• [Your task]: Set down the final stretch of the data, from the line that holds "Viewport: 1024px width, 768px height." through the last line, both included, with pictures left out.

Stored records:
= = = =

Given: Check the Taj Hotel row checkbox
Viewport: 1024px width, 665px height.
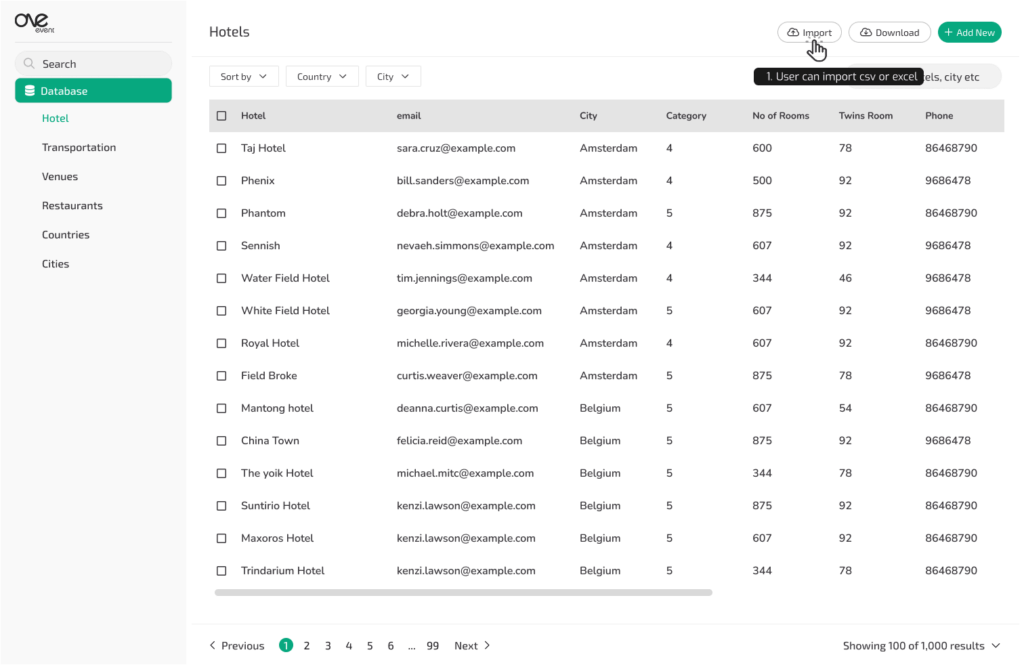Looking at the screenshot, I should [222, 148].
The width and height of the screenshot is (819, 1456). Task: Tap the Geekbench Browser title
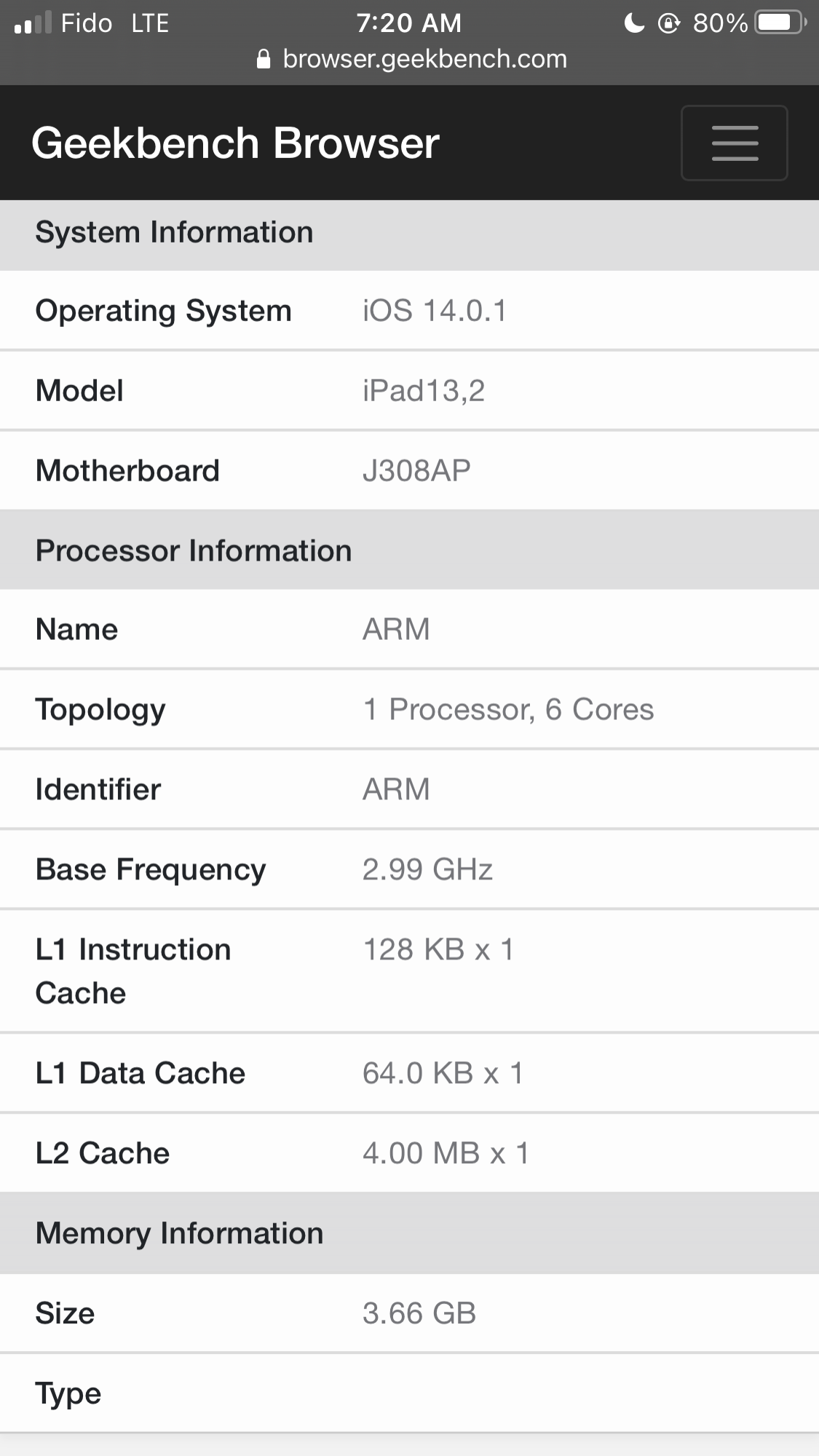235,143
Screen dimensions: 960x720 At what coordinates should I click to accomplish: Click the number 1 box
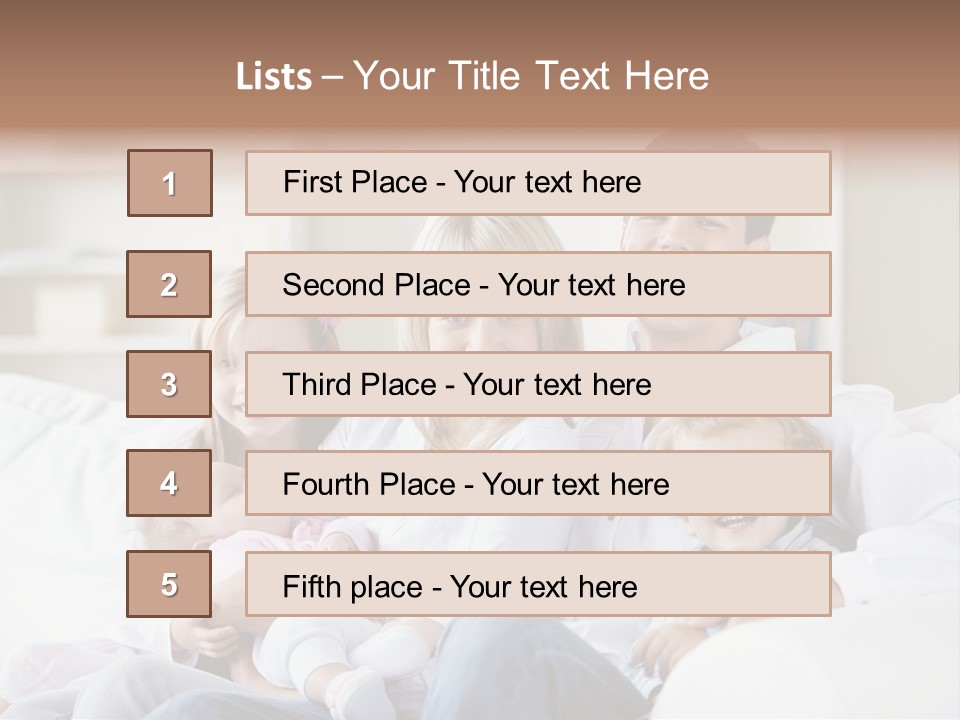point(170,183)
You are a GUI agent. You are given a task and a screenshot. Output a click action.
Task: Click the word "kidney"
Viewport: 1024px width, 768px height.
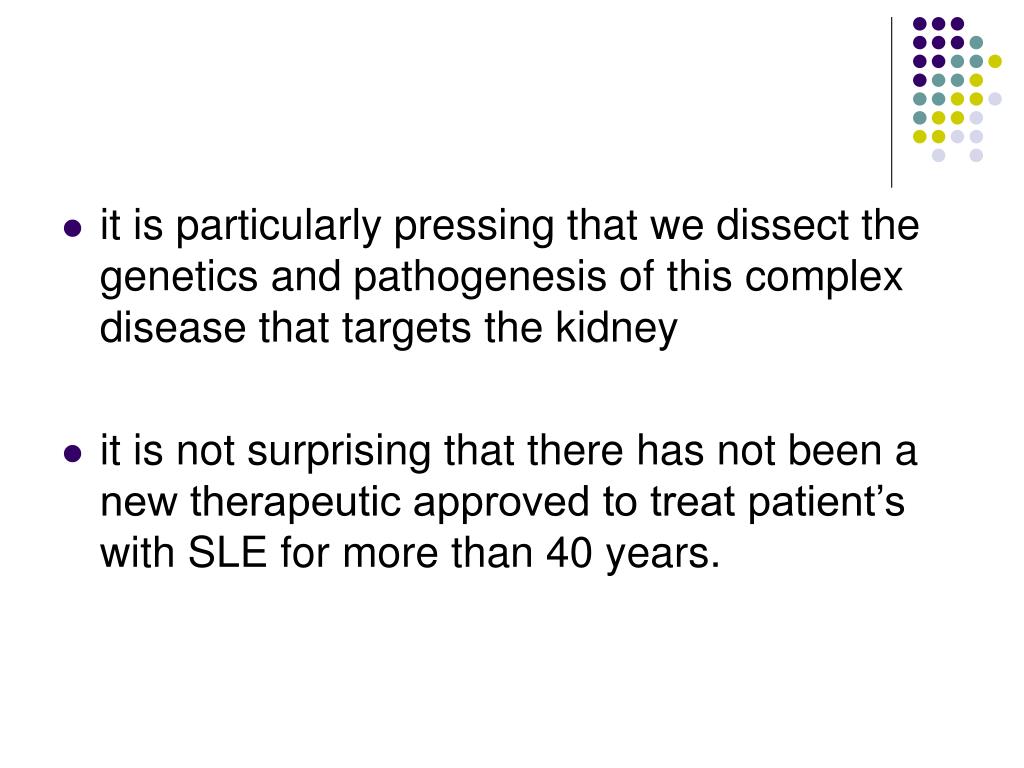click(616, 328)
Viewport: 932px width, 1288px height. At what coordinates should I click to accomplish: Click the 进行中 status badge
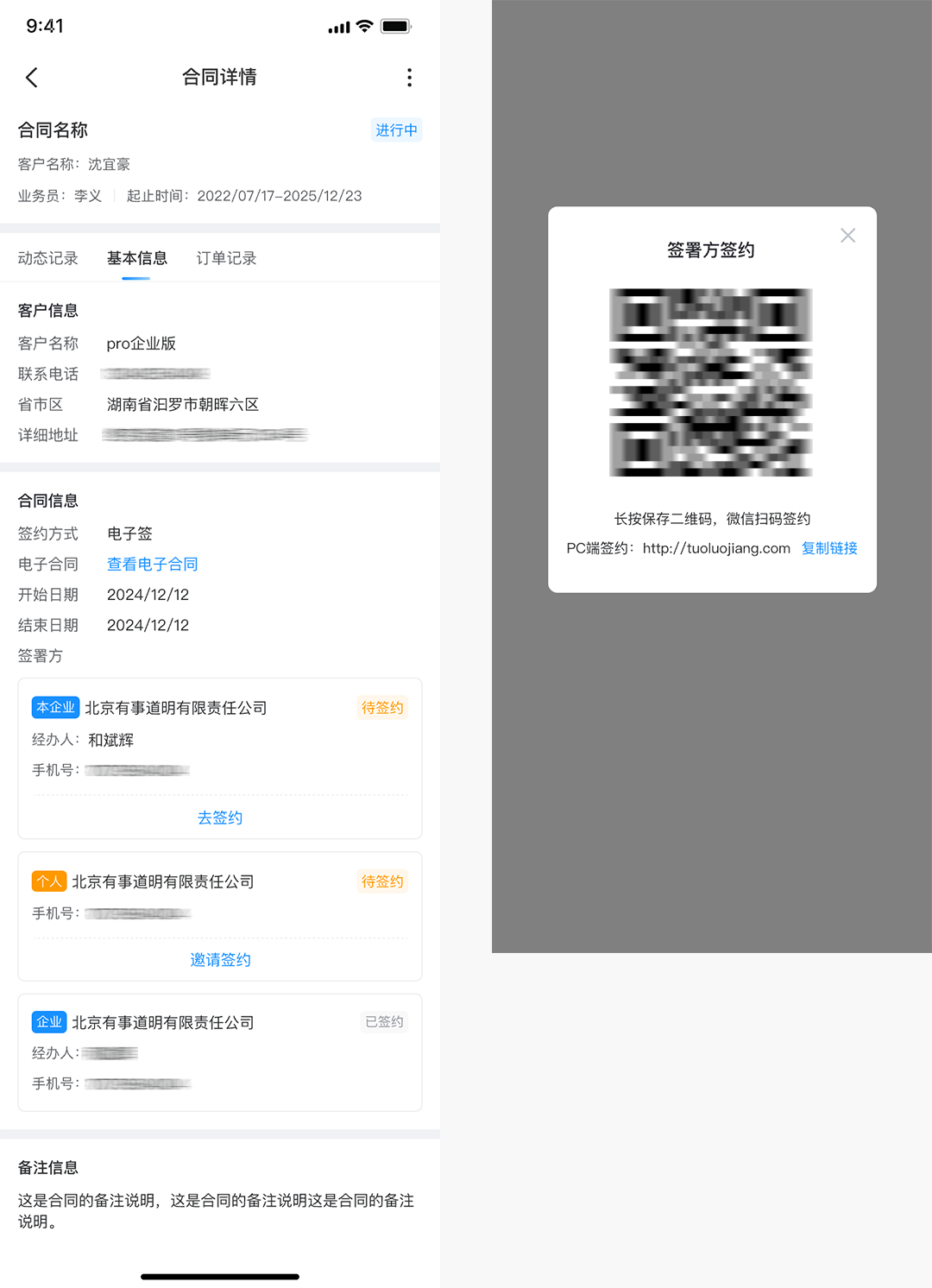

= = = =

• [Solution for this problem]:
Viewport: 1024px width, 768px height.
click(616, 328)
Viewport: 932px width, 1288px height. At what coordinates should I click to accomplish: Click the 进行中 status badge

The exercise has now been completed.